-- Exercise --
Please reproduce the data in full, exactly as it stands.

[Opening Records shown section]

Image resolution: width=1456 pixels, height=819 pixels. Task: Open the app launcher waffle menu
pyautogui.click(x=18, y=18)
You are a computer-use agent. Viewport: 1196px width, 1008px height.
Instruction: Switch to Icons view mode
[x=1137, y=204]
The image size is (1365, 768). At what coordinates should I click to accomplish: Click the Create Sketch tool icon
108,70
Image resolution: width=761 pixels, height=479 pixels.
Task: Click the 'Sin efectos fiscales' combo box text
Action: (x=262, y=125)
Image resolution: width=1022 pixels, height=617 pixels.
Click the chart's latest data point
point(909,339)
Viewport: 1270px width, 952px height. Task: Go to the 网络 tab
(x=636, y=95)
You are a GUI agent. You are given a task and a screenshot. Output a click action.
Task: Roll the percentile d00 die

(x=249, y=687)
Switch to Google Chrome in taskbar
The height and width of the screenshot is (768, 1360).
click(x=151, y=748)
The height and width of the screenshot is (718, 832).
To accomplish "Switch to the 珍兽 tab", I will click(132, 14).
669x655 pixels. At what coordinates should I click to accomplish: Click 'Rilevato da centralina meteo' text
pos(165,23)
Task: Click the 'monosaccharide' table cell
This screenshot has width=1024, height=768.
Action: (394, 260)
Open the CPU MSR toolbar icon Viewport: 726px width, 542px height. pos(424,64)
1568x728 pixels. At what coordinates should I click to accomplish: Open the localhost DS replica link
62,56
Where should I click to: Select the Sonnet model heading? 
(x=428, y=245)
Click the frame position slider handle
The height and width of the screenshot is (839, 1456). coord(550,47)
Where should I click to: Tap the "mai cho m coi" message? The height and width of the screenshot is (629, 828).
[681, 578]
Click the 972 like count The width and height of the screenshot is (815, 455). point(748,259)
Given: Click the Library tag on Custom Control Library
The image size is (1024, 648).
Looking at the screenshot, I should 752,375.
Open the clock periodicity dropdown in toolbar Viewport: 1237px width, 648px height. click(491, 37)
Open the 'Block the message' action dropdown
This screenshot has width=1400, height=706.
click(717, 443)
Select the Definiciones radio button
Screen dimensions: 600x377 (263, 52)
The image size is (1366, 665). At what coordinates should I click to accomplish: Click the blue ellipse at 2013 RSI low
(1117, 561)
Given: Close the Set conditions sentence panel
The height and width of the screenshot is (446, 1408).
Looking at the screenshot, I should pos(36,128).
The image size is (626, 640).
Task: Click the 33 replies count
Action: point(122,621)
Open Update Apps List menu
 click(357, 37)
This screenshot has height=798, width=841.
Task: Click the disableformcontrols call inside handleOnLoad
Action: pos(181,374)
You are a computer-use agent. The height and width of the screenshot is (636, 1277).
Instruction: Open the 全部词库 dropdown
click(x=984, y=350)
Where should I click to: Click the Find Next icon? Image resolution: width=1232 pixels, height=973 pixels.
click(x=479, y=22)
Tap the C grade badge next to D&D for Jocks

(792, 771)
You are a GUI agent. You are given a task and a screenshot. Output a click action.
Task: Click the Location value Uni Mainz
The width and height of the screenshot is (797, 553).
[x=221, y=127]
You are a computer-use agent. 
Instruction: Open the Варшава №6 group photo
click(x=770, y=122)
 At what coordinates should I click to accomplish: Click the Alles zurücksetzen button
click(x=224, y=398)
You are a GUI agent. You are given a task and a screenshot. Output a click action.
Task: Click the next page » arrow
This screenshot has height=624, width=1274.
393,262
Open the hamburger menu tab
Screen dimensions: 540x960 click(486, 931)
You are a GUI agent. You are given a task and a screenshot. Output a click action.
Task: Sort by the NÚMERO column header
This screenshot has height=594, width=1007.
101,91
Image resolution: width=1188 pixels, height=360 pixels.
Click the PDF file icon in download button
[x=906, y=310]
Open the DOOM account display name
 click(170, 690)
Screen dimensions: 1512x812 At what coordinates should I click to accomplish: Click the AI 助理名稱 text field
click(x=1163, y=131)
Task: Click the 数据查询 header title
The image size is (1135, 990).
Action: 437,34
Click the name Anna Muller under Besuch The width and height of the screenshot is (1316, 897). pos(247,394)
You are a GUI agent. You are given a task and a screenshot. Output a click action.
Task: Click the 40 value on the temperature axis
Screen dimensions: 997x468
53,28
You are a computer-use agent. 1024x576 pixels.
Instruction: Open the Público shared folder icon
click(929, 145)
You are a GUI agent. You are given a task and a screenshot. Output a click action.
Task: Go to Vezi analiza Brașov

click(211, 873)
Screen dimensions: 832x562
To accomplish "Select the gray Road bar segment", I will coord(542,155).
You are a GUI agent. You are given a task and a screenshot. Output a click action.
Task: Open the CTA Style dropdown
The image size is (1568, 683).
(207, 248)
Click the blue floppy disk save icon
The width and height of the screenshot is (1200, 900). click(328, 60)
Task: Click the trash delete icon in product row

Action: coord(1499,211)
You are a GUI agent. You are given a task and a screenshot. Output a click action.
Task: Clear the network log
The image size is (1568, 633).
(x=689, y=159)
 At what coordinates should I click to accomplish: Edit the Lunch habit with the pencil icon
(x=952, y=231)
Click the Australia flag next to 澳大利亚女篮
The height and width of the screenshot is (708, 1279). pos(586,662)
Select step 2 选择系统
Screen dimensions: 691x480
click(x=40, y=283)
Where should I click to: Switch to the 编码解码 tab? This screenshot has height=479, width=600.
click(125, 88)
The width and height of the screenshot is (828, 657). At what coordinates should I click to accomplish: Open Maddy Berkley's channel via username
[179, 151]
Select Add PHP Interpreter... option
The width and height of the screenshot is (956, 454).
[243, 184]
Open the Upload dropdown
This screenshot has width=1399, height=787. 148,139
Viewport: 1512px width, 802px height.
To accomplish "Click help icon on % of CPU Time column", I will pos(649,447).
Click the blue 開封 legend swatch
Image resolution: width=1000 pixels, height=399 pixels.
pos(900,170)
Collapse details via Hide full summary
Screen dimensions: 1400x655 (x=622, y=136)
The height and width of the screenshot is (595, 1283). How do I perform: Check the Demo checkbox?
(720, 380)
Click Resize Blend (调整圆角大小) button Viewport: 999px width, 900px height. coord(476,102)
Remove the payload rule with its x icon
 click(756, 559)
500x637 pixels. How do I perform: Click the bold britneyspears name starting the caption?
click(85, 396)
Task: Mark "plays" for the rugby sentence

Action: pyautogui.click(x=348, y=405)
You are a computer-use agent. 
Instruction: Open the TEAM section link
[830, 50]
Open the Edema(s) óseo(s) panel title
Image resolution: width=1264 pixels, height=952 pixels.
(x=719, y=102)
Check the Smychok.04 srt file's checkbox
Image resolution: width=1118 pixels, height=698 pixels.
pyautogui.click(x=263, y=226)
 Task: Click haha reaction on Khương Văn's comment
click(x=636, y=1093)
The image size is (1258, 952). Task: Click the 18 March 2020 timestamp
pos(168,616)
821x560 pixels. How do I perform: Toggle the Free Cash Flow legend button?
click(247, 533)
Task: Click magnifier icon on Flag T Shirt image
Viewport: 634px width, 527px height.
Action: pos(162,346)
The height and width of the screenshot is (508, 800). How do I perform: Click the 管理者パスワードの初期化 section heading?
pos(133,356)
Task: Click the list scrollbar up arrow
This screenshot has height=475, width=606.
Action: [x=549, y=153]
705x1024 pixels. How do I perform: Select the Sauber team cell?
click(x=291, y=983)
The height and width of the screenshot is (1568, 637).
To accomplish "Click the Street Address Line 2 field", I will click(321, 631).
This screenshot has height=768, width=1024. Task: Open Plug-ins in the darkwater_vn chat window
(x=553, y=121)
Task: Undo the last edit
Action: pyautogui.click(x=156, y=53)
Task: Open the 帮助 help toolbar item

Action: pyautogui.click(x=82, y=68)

[Closing Records shown section]

-- Written response --
Image resolution: width=1456 pixels, height=819 pixels. Task: Open the app launcher waffle menu
pyautogui.click(x=18, y=18)
You are a computer-use agent. Viewport: 1196px width, 1008px height.
Instruction: Switch to Icons view mode
[x=1137, y=204]
The image size is (1365, 768). At what coordinates should I click to accomplish: Click the Create Sketch tool icon
108,70
Image resolution: width=761 pixels, height=479 pixels.
Task: Click the 'Sin efectos fiscales' combo box text
Action: (x=262, y=125)
Image resolution: width=1022 pixels, height=617 pixels.
Click the chart's latest data point
point(909,339)
Viewport: 1270px width, 952px height. Task: Go to the 网络 tab
(x=636, y=95)
You are a GUI agent. You are given a task and a screenshot. Output a click action.
Task: Roll the percentile d00 die

(x=249, y=687)
Switch to Google Chrome in taskbar
The height and width of the screenshot is (768, 1360).
click(x=151, y=748)
The height and width of the screenshot is (718, 832).
To accomplish "Switch to the 珍兽 tab", I will click(132, 14).
669x655 pixels. At what coordinates should I click to accomplish: Click 'Rilevato da centralina meteo' text
pos(165,23)
Task: Click the 'monosaccharide' table cell
This screenshot has width=1024, height=768.
Action: (394, 260)
Open the CPU MSR toolbar icon Viewport: 726px width, 542px height. pos(424,64)
1568x728 pixels. At what coordinates should I click to accomplish: Open the localhost DS replica link
62,56
Where should I click to: Select the Sonnet model heading? 
(x=428, y=245)
Click the frame position slider handle
The height and width of the screenshot is (839, 1456). coord(550,47)
Where should I click to: Tap the "mai cho m coi" message? The height and width of the screenshot is (629, 828).
[681, 578]
Click the 972 like count The width and height of the screenshot is (815, 455). point(748,259)
Given: Click the Library tag on Custom Control Library
The image size is (1024, 648).
Looking at the screenshot, I should 752,375.
Open the clock periodicity dropdown in toolbar Viewport: 1237px width, 648px height. click(491, 37)
Open the 'Block the message' action dropdown
This screenshot has width=1400, height=706.
click(717, 443)
Select the Definiciones radio button
Screen dimensions: 600x377 (263, 52)
The image size is (1366, 665). At what coordinates should I click to accomplish: Click the blue ellipse at 2013 RSI low
(1117, 561)
Given: Close the Set conditions sentence panel
The height and width of the screenshot is (446, 1408).
Looking at the screenshot, I should pos(36,128).
The image size is (626, 640).
Task: Click the 33 replies count
Action: point(122,621)
Open Update Apps List menu
 click(357, 37)
This screenshot has height=798, width=841.
Task: Click the disableformcontrols call inside handleOnLoad
Action: pos(181,374)
You are a computer-use agent. The height and width of the screenshot is (636, 1277).
Instruction: Open the 全部词库 dropdown
click(x=984, y=350)
Where should I click to: Click the Find Next icon? Image resolution: width=1232 pixels, height=973 pixels.
click(x=479, y=22)
Tap the C grade badge next to D&D for Jocks

(792, 771)
You are a GUI agent. You are given a task and a screenshot. Output a click action.
Task: Click the Location value Uni Mainz
The width and height of the screenshot is (797, 553).
[x=221, y=127]
You are a computer-use agent. 
Instruction: Open the Варшава №6 group photo
click(x=770, y=122)
 At what coordinates should I click to accomplish: Click the Alles zurücksetzen button
click(x=224, y=398)
You are a GUI agent. You are given a task and a screenshot. Output a click action.
Task: Click the next page » arrow
This screenshot has height=624, width=1274.
393,262
Open the hamburger menu tab
Screen dimensions: 540x960 click(486, 931)
You are a GUI agent. You are given a task and a screenshot. Output a click action.
Task: Sort by the NÚMERO column header
This screenshot has height=594, width=1007.
101,91
Image resolution: width=1188 pixels, height=360 pixels.
Click the PDF file icon in download button
[x=906, y=310]
Open the DOOM account display name
 click(170, 690)
Screen dimensions: 1512x812 At what coordinates should I click to accomplish: Click the AI 助理名稱 text field
click(x=1163, y=131)
Task: Click the 数据查询 header title
The image size is (1135, 990).
Action: 437,34
Click the name Anna Muller under Besuch The width and height of the screenshot is (1316, 897). pos(247,394)
You are a GUI agent. You are given a task and a screenshot. Output a click action.
Task: Click the 40 value on the temperature axis
Screen dimensions: 997x468
53,28
You are a computer-use agent. 1024x576 pixels.
Instruction: Open the Público shared folder icon
click(929, 145)
You are a GUI agent. You are given a task and a screenshot. Output a click action.
Task: Go to Vezi analiza Brașov

click(211, 873)
Screen dimensions: 832x562
To accomplish "Select the gray Road bar segment", I will coord(542,155).
You are a GUI agent. You are given a task and a screenshot. Output a click action.
Task: Open the CTA Style dropdown
The image size is (1568, 683).
(207, 248)
Click the blue floppy disk save icon
The width and height of the screenshot is (1200, 900). click(328, 60)
Task: Click the trash delete icon in product row

Action: coord(1499,211)
You are a GUI agent. You are given a task and a screenshot. Output a click action.
Task: Clear the network log
The image size is (1568, 633).
(x=689, y=159)
 At what coordinates should I click to accomplish: Edit the Lunch habit with the pencil icon
(x=952, y=231)
Click the Australia flag next to 澳大利亚女篮
The height and width of the screenshot is (708, 1279). pos(586,662)
Select step 2 选择系统
Screen dimensions: 691x480
click(x=40, y=283)
Where should I click to: Switch to the 编码解码 tab? This screenshot has height=479, width=600.
click(125, 88)
The width and height of the screenshot is (828, 657). At what coordinates should I click to accomplish: Open Maddy Berkley's channel via username
[179, 151]
Select Add PHP Interpreter... option
The width and height of the screenshot is (956, 454).
[243, 184]
Open the Upload dropdown
This screenshot has width=1399, height=787. 148,139
Viewport: 1512px width, 802px height.
To accomplish "Click help icon on % of CPU Time column", I will pos(649,447).
Click the blue 開封 legend swatch
Image resolution: width=1000 pixels, height=399 pixels.
pos(900,170)
Collapse details via Hide full summary
Screen dimensions: 1400x655 (x=622, y=136)
The height and width of the screenshot is (595, 1283). How do I perform: Check the Demo checkbox?
(720, 380)
Click Resize Blend (调整圆角大小) button Viewport: 999px width, 900px height. coord(476,102)
Remove the payload rule with its x icon
 click(756, 559)
500x637 pixels. How do I perform: Click the bold britneyspears name starting the caption?
click(85, 396)
Task: Mark "plays" for the rugby sentence

Action: pyautogui.click(x=348, y=405)
You are a computer-use agent. 
Instruction: Open the TEAM section link
[830, 50]
Open the Edema(s) óseo(s) panel title
Image resolution: width=1264 pixels, height=952 pixels.
(x=719, y=102)
Check the Smychok.04 srt file's checkbox
Image resolution: width=1118 pixels, height=698 pixels.
pyautogui.click(x=263, y=226)
 Task: Click haha reaction on Khương Văn's comment
click(x=636, y=1093)
The image size is (1258, 952). Task: Click the 18 March 2020 timestamp
pos(168,616)
821x560 pixels. How do I perform: Toggle the Free Cash Flow legend button?
click(247, 533)
Task: Click magnifier icon on Flag T Shirt image
Viewport: 634px width, 527px height.
Action: pos(162,346)
The height and width of the screenshot is (508, 800). How do I perform: Click the 管理者パスワードの初期化 section heading?
pos(133,356)
Task: Click the list scrollbar up arrow
This screenshot has height=475, width=606.
Action: [x=549, y=153]
705x1024 pixels. How do I perform: Select the Sauber team cell?
click(x=291, y=983)
The height and width of the screenshot is (1568, 637).
To accomplish "Click the Street Address Line 2 field", I will click(321, 631).
This screenshot has height=768, width=1024. Task: Open Plug-ins in the darkwater_vn chat window
(x=553, y=121)
Task: Undo the last edit
Action: pyautogui.click(x=156, y=53)
Task: Open the 帮助 help toolbar item

Action: pyautogui.click(x=82, y=68)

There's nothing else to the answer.